**Extracted records:**
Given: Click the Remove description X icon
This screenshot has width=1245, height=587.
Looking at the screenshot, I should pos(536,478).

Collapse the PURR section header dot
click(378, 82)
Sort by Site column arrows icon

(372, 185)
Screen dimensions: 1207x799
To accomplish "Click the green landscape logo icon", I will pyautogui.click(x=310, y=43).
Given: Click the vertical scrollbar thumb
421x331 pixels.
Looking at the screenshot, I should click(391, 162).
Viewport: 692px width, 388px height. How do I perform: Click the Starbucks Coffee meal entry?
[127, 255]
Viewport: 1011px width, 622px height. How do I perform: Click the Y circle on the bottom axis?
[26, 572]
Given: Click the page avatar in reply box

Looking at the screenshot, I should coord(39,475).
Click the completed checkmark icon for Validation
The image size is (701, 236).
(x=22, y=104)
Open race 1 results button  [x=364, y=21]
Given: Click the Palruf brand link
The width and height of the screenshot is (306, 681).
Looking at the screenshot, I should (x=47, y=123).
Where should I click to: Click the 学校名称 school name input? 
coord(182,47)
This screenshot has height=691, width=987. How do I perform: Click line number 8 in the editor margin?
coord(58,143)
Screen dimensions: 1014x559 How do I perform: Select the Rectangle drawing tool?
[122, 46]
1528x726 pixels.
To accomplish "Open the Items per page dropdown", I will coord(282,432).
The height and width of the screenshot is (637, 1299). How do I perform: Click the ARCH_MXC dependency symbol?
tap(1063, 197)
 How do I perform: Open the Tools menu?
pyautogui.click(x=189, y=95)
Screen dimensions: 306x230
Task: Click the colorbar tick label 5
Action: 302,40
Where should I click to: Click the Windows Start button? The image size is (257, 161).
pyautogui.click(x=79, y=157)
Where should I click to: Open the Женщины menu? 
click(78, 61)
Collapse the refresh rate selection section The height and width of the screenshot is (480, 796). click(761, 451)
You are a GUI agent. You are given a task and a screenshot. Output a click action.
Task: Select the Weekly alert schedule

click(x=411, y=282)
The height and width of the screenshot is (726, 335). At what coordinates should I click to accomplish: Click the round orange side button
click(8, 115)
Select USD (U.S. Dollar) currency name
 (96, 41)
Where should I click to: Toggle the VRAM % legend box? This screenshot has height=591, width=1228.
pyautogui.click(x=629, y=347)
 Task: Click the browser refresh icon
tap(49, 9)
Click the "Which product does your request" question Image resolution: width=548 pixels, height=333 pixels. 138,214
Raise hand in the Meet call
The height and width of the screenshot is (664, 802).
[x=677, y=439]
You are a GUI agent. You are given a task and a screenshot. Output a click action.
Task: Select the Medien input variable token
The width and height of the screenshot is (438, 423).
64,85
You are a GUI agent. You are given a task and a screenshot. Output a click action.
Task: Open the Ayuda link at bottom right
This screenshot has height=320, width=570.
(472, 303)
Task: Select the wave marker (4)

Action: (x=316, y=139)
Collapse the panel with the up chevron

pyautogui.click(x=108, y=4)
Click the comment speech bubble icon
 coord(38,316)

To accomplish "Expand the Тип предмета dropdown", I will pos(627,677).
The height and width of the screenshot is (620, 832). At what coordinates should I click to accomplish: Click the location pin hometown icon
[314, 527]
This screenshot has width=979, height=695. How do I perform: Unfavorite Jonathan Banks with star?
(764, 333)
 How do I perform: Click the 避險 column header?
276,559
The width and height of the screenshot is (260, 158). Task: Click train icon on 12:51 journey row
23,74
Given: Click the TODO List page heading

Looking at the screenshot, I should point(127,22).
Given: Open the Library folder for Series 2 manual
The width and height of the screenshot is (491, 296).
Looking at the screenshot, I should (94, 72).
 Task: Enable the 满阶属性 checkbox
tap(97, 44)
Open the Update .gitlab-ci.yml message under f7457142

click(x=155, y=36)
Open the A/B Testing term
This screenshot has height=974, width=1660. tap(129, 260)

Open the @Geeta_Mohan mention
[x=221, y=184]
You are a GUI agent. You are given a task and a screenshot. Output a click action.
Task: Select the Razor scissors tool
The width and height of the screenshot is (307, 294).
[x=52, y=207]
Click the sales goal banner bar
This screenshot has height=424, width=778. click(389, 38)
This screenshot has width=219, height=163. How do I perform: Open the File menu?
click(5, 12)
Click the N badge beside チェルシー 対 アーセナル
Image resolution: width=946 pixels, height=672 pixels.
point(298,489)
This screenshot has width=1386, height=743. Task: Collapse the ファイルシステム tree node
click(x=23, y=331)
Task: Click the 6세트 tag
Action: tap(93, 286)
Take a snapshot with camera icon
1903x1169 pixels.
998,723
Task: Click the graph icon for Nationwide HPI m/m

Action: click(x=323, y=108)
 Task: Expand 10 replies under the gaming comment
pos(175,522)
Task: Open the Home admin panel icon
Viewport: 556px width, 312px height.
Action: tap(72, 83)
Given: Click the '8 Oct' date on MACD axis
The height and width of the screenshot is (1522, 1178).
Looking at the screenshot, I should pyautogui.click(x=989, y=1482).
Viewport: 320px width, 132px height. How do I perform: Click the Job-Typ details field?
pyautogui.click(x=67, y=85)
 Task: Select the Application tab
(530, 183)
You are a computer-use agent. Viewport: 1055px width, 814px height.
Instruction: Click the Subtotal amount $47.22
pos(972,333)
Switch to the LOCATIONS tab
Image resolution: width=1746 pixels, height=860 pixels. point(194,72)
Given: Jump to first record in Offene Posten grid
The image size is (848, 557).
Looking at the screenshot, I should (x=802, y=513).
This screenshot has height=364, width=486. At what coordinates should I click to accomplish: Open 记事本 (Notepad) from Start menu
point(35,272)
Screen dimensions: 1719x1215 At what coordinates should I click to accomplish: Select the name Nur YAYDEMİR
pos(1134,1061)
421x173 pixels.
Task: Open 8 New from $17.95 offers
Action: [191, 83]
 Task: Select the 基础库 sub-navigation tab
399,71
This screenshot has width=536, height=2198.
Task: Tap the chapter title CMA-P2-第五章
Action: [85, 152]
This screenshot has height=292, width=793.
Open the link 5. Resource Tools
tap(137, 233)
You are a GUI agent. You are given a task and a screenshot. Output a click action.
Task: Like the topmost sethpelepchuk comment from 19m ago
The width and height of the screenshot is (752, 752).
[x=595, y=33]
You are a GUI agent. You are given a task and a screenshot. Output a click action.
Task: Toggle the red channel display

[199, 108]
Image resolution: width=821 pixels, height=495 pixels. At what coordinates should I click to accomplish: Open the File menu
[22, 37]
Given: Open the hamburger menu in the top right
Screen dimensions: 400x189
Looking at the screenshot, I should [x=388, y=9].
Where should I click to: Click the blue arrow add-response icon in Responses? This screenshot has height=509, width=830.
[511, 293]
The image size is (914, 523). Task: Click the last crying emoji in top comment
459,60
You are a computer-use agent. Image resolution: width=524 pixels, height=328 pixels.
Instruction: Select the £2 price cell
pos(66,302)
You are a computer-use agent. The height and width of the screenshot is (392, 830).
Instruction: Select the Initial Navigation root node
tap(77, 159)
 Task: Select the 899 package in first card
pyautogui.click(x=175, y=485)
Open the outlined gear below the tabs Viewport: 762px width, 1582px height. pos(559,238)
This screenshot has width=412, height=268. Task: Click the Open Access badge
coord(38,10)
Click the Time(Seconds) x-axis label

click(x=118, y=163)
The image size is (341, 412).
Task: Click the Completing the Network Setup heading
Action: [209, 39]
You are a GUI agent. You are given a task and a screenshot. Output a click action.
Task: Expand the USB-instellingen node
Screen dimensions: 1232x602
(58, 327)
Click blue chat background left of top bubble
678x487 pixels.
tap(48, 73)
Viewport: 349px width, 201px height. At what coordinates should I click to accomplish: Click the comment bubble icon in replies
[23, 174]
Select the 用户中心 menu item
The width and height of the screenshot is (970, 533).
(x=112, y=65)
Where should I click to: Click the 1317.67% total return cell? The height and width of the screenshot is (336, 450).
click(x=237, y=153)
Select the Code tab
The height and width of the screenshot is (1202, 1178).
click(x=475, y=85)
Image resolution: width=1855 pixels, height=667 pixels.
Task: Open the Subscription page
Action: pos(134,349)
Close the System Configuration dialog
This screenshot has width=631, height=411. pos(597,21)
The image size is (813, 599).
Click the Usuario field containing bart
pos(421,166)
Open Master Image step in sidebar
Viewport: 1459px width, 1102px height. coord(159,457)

**Aim:** Can you write out the stretch of records from the line containing "This screenshot has width=1386, height=743." through the line containing "Looking at the screenshot, I should [x=388, y=9]." again, with "hamburger" replaced by "three-dot" and nothing else changed?

**Task result:**
This screenshot has width=1386, height=743. Task: Collapse the ファイルシステム tree node
click(x=23, y=331)
Task: Click the 6세트 tag
Action: tap(93, 286)
Take a snapshot with camera icon
1903x1169 pixels.
998,723
Task: Click the graph icon for Nationwide HPI m/m

Action: click(x=323, y=108)
 Task: Expand 10 replies under the gaming comment
pos(175,522)
Task: Open the Home admin panel icon
Viewport: 556px width, 312px height.
Action: tap(72, 83)
Given: Click the '8 Oct' date on MACD axis
The height and width of the screenshot is (1522, 1178).
Looking at the screenshot, I should pyautogui.click(x=989, y=1482).
Viewport: 320px width, 132px height. How do I perform: Click the Job-Typ details field?
pyautogui.click(x=67, y=85)
 Task: Select the Application tab
(530, 183)
You are a computer-use agent. Viewport: 1055px width, 814px height.
Instruction: Click the Subtotal amount $47.22
pos(972,333)
Switch to the LOCATIONS tab
Image resolution: width=1746 pixels, height=860 pixels. point(194,72)
Given: Jump to first record in Offene Posten grid
The image size is (848, 557).
Looking at the screenshot, I should (x=802, y=513).
This screenshot has height=364, width=486. At what coordinates should I click to accomplish: Open 记事本 (Notepad) from Start menu
point(35,272)
Screen dimensions: 1719x1215 At what coordinates should I click to accomplish: Select the name Nur YAYDEMİR
pos(1134,1061)
421x173 pixels.
Task: Open 8 New from $17.95 offers
Action: [191, 83]
 Task: Select the 基础库 sub-navigation tab
399,71
This screenshot has width=536, height=2198.
Task: Tap the chapter title CMA-P2-第五章
Action: [85, 152]
This screenshot has height=292, width=793.
Open the link 5. Resource Tools
tap(137, 233)
You are a GUI agent. You are given a task and a screenshot. Output a click action.
Task: Like the topmost sethpelepchuk comment from 19m ago
The width and height of the screenshot is (752, 752).
[x=595, y=33]
You are a GUI agent. You are given a task and a screenshot. Output a click action.
Task: Toggle the red channel display

[199, 108]
Image resolution: width=821 pixels, height=495 pixels. At what coordinates should I click to accomplish: Open the File menu
[22, 37]
Given: Open the three-dot menu in the top right
Screen dimensions: 400x189
Looking at the screenshot, I should [x=388, y=9].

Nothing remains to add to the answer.